ETH Shitcoin Wallet steals data from Chrome users

An Ethereum wallet extension on Chrome has been discovered to steal user data, including login credentials to some popular crypto platforms. Known as Shitcoin Wallet, it keeps track of all the private keys for its users and also injects their computers with malicious code.

The wallet’s irregularities were discovered by Harry Denley, the director of security at MyCrypto, a tool that lets you interact with the blockchain. 

https://twitter.com/sniko_/status/1211841389299982336

Shitcoin Wallet was launched last December 9. The team behind the wallet described it as a secure web wallet that comes with several extensions for different browsers. It allows users to store ETH and other ERC-20 tokens as well. Users can install a browser extension or download a desktop application, if they desire added security and privacy.

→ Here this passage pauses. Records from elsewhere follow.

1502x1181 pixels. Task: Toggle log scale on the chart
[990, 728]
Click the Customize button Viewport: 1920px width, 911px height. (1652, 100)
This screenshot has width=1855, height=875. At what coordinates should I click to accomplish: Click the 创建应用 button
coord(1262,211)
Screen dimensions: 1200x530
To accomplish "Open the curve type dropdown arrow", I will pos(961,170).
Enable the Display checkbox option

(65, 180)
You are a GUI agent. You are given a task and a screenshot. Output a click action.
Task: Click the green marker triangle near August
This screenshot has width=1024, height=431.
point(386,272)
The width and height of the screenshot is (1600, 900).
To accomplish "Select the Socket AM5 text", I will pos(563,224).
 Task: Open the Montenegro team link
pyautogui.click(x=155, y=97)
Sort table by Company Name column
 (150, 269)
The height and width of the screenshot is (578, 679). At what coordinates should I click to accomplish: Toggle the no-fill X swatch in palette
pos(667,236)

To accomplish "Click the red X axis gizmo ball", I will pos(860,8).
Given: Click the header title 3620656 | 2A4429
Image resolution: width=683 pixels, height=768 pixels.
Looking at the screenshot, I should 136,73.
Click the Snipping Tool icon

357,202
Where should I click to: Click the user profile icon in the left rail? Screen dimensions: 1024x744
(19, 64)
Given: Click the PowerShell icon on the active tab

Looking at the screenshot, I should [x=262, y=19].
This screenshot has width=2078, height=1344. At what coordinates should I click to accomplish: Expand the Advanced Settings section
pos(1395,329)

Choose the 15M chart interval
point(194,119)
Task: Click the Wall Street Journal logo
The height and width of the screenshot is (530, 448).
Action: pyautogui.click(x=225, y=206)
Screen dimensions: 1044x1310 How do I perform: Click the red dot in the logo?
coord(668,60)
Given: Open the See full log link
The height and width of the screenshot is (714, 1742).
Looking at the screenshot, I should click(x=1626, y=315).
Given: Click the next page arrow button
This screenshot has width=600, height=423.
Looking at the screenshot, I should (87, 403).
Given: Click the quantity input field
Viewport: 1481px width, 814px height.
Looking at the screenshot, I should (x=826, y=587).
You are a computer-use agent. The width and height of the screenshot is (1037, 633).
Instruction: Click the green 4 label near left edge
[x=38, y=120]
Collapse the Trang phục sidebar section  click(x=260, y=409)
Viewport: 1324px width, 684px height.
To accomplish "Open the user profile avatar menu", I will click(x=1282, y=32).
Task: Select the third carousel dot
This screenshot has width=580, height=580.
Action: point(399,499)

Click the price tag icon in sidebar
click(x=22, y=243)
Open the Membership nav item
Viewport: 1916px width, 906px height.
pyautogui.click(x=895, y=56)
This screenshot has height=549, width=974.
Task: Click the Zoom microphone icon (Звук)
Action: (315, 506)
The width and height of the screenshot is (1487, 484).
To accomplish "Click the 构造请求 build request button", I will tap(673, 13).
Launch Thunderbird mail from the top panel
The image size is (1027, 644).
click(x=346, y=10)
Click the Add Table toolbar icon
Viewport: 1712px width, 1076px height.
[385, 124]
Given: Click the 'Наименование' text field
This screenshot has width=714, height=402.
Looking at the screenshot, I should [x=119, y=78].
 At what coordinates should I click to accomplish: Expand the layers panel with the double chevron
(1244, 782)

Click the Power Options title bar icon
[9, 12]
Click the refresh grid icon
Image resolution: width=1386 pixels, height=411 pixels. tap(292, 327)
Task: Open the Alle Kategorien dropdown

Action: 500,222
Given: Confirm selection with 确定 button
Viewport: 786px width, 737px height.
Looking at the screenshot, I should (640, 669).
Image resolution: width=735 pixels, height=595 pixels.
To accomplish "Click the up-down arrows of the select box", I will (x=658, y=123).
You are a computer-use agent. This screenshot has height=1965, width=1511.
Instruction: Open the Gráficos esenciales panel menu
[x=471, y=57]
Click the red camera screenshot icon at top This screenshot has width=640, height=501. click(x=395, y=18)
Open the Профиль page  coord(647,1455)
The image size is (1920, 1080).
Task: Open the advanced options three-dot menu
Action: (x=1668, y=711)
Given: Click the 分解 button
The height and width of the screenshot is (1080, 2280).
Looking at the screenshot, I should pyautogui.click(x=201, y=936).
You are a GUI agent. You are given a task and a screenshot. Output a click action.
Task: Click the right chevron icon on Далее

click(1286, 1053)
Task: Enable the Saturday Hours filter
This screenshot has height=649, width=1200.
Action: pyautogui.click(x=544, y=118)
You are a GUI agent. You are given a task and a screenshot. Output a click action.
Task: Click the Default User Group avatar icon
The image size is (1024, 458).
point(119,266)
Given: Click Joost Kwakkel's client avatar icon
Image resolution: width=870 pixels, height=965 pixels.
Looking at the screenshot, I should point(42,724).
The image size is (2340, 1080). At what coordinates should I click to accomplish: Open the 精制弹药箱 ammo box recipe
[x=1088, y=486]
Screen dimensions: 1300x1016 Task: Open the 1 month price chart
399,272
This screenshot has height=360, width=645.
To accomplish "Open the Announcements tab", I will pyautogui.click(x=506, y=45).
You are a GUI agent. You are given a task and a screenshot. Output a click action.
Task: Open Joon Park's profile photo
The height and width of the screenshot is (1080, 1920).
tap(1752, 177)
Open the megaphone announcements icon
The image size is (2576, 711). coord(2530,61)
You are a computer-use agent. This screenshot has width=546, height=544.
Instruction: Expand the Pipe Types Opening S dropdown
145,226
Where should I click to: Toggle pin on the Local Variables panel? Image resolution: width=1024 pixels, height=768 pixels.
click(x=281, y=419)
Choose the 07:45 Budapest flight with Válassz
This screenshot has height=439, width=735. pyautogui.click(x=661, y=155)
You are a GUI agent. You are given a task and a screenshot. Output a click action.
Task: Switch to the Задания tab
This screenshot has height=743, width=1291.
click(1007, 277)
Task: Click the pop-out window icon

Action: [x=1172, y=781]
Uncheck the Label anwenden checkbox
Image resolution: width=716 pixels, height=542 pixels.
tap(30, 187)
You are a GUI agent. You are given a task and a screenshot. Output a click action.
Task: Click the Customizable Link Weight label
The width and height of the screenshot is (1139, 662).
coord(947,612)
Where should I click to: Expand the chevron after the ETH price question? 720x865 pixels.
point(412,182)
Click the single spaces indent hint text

However, as Denley revealed, this wasn’t all it was doing. The wallet’s extension secretly sends all the private keys to the wallets created on the platform to a third party website. With these private keys, the third party can access the crypto stored on the wallets freely and at will.

The wallet’s extension also injects malicious JavaScript code once its users visit five popular crypto platforms. These are MyEtherWallet, Binance, IDEX, Switcheo and NeoTracker.io. Once the code executes, it gives the malicious party the ability to access and steal login credentials to these sites. This data is also sent to the same website as the private keys.

The Chrome extension has since been taken down. However, it was already installed over 600 times. A few of the users had already noticed something was amiss, with poor reviews on Chrome and complaints on Shitcoin Wallet’s Telegram page.

“It steals your login data and your tokens do not download it is a scam,” says one disgruntled user. Another user on Telegram stated “It is a virus ransomware encrypting your files and ask for money.”

Shitcoin Wallet has yet to come out and clarify its position on the accusations. While it’s possible that it was a scam all along—the name itself is quite suspicious—it’s also possible that a third party compromised the Chrome extension.